In Dreier- und Viererreihen folgen sie dem Walbecker. Ebenso wie drei Wertungsrichter, die jeden Schritt und jede Handlung beobachten und notieren. Denn Stolberg ist einer von vier Schäfern, die beim Vereinshüten in Walbeck antreten.

Alltagssimulation unter Wettbewerbsbedingungen

Dabei wird der Tag eines Schäfers und dessen Herde simuliert: Vom Austreiben aus dem Stall, dem Überqueren einer fiktiven Brücke hin zu einer Weide und dem Verhalten im Straßenverkehr, wenn ein Auto auf die Herde trifft. Die Wertungsrichter haben aber nicht nur Peter Stolberg im Blick, sondern auch seine zwei Altdeutschen Hütehunde Maya und Nele.

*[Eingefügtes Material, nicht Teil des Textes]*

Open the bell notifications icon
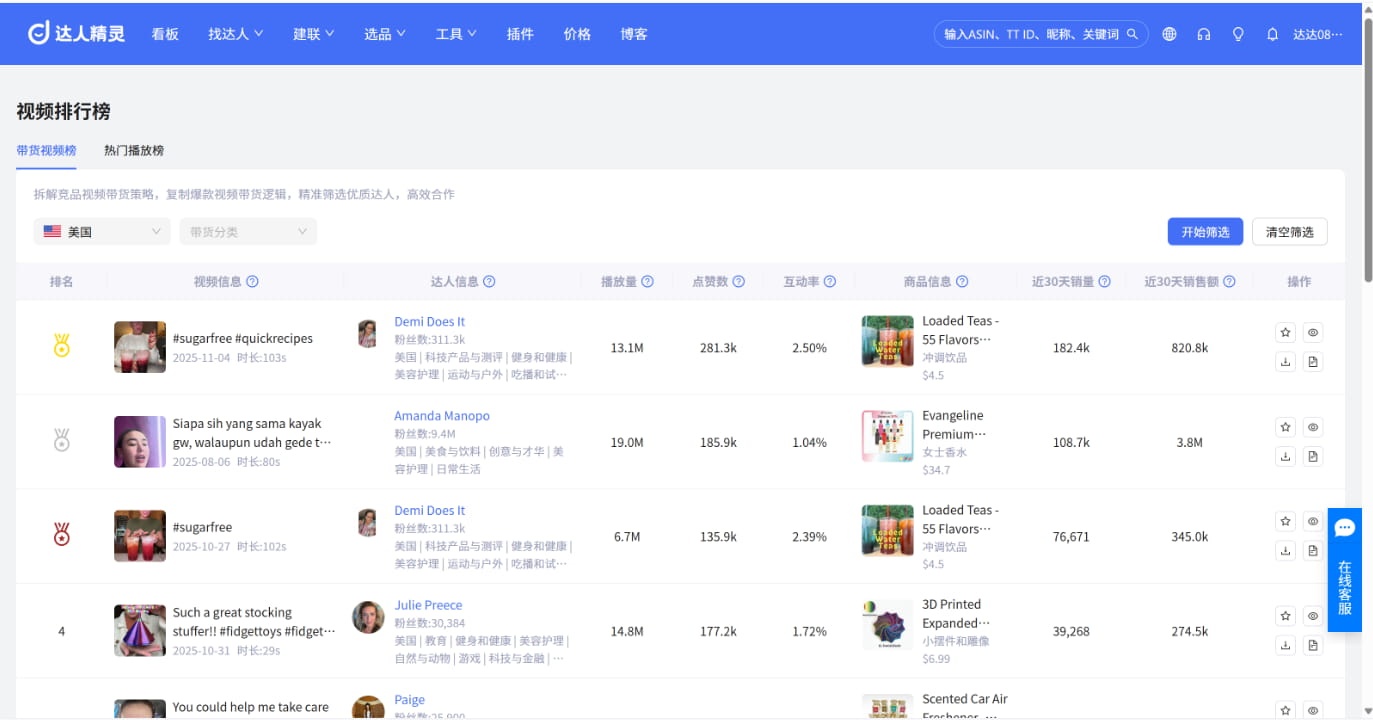This screenshot has height=720, width=1373. (1271, 33)
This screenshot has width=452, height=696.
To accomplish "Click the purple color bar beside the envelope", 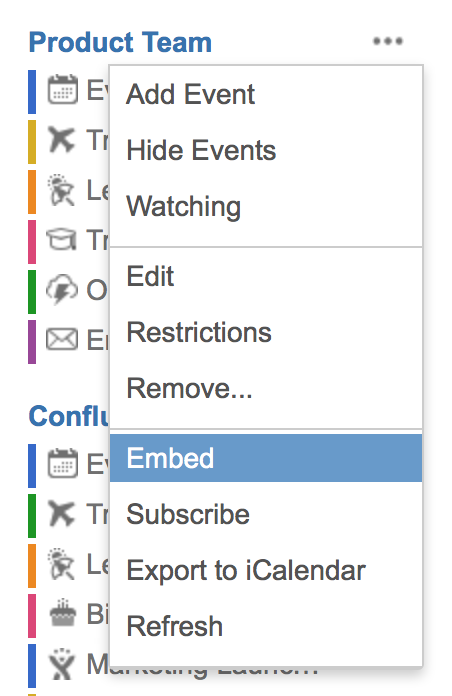I will point(32,342).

Und schon ist es passiert. Maya ist falsch um das Hindernis „Brücke“ gelaufen und damit ins imaginäre Wasser gefallen. Peter Stolberg schüttelt den Kopf. Die Wertungsrichter machen ihre Notizen. Das gibt Abzug bei den Punkten.

„Sowas übt man andauernd. Aber man weiß nie, wie ein Tier an dem Tag drauf ist und reagiert. Sowohl bei den Hunden als auch bei den Schafen“, sagt Hartmut Wöhlbier. Der 71-Jährige aus dem Bördekreis steht am Rand und beobachtet das Vereinshüten, während er entspannt auf einem langen Schäferstab aufgestützt lehnt.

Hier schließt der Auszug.